Sunday, August 16, 2015

Perlukah Guru Meneliti?

Benarkah guru harus meneliti dan mempublikasikan hasilnya di jurnal ilmiah?
Sumber gambar: http://ierf.org/images/uploads/research_grants_ind1.jpg

Seorang ketua organisasi guru baru-baru ini mencetuskan bahwa guru seharusnya tidak dibebani kewajiban untuk meneliti. Pendapat ini adalah protes terhadap peraturan menteri pendidikan yang menetapkan publikasi karya ilmiah sebagai syarat untuk kenaikan pangkat guru. Persyaratan ini seharusnya gugur, menurut argumen pak ketua, karena undang-undang yang melandasi peraturan menteri tersebut tidak menyebutkan penelitian sebagai bagian dari tugas guru. 
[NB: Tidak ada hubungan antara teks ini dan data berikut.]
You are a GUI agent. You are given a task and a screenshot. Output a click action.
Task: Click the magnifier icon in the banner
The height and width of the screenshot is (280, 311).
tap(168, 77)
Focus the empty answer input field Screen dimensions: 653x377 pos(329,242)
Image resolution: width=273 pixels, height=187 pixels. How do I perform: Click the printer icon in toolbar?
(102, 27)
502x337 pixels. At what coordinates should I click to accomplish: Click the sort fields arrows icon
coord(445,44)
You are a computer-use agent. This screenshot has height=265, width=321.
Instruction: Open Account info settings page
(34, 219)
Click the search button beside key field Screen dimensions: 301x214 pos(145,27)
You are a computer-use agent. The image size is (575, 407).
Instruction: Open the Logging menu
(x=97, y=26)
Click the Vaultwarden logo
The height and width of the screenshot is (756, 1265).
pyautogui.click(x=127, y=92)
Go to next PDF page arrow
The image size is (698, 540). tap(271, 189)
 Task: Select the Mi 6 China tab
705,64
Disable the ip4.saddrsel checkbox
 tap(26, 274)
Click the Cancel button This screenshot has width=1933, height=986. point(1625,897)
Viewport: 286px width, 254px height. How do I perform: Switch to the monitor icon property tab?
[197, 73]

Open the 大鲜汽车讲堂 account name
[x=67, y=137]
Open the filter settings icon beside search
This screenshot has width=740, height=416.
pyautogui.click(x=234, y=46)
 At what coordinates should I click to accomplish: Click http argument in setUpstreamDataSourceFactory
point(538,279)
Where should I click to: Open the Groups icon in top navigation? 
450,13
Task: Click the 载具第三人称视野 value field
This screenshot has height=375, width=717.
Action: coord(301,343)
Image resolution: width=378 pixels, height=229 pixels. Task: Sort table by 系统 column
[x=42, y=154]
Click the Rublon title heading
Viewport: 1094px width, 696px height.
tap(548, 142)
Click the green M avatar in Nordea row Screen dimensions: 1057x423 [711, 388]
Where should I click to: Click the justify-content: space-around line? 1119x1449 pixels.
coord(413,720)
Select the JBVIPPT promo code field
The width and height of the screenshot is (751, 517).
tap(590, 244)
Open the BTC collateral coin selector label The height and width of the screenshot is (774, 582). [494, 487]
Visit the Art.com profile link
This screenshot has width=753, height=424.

Argumen pak ketua sepintas tampak seperti sasaran empuk untuk dikritik balik. Tentu saja guru harus meneliti. Guru adalah tenaga profesional, bukan buruh atau pekerja manual. Guru harus inovatif dan tidak sekedar menjalankan pengajaran sebagai tugas rutin semata. Keberatan atas persyaratan meneliti dan membuat publikasi ilmiah itu hanya menunjukkan kemalasan dan inkompetensi. Itu alasan yang hanya pantas diajukan guru yang belum bertransformasi menjadi tenaga profesional. 

Semua itu betul. Tapi di sisi lain, pendapat pak ketua di atas tak sepenuhnya keliru. Guru memang profesional. Namun apakah itu berarti guru harus meneliti dan melakukan publikasi ilmiah? Mari kita bandingkan dengan dokter dan insinyur, untuk menyebut dua profesi "tua" yang memiliki landasan keilmuan kokoh. Apakah seorang dokter harus meneliti dan menulis artikel ilmiah untuk bisa menangani pasien? Apakah seorang insinyur musti meneliti dan publikasi agar bisa membangun jembatan atau membuat perangkat teknologi? Tidak juga, kan? 

Sebagai profesional, dokter dan insinyur yang baik harus terus memutakhirkan pengetahuannya dengan membaca literatur ilmiah. Tapi ini berbeda dari melakukan penelitian, apalagi menerbitkan artikel di jurnal ilmiah. Jika demikian, apakah guru harus meneliti untuk bisa menjalankan profesinya dengan baik? Apa yang membuat profesi guru berbeda dari profesi-profesi lain seperti dokter dan insinyur?

Yang perlu dilakukan guru - dan profesional lain - adalah berpikir reflektif dan sistematis tentang praktiknya sendiri. Atau, dalam istilah Donald Schon, menjadi praktisi yang reflektif. Bila dilakukan dengan baik, proses refleksi sistematis ini memungkinkan guru terus memerbaiki pengajarannya. Problemnya adalah, refleksi bukanlah hal yang mudah dilakukan dengan baik. Refleksi menuntut kita menyadari dan menjaga jarak dari asumsi, prasangka kita sendiri. 

Refleksi sistematis perlu pembahasan tersendiri. Yang jelas, muara aktivitas ini bukan pada artikel jurnal ilmiah yang impersonal dan dingin. Hasil dari refleksi guru akan menemukan  tempatnya di forum-forum semi-formal yang interaktif dan memberi ruang untuk berdiskusi. Dan ini yang masih sangat kurang di Indonesia.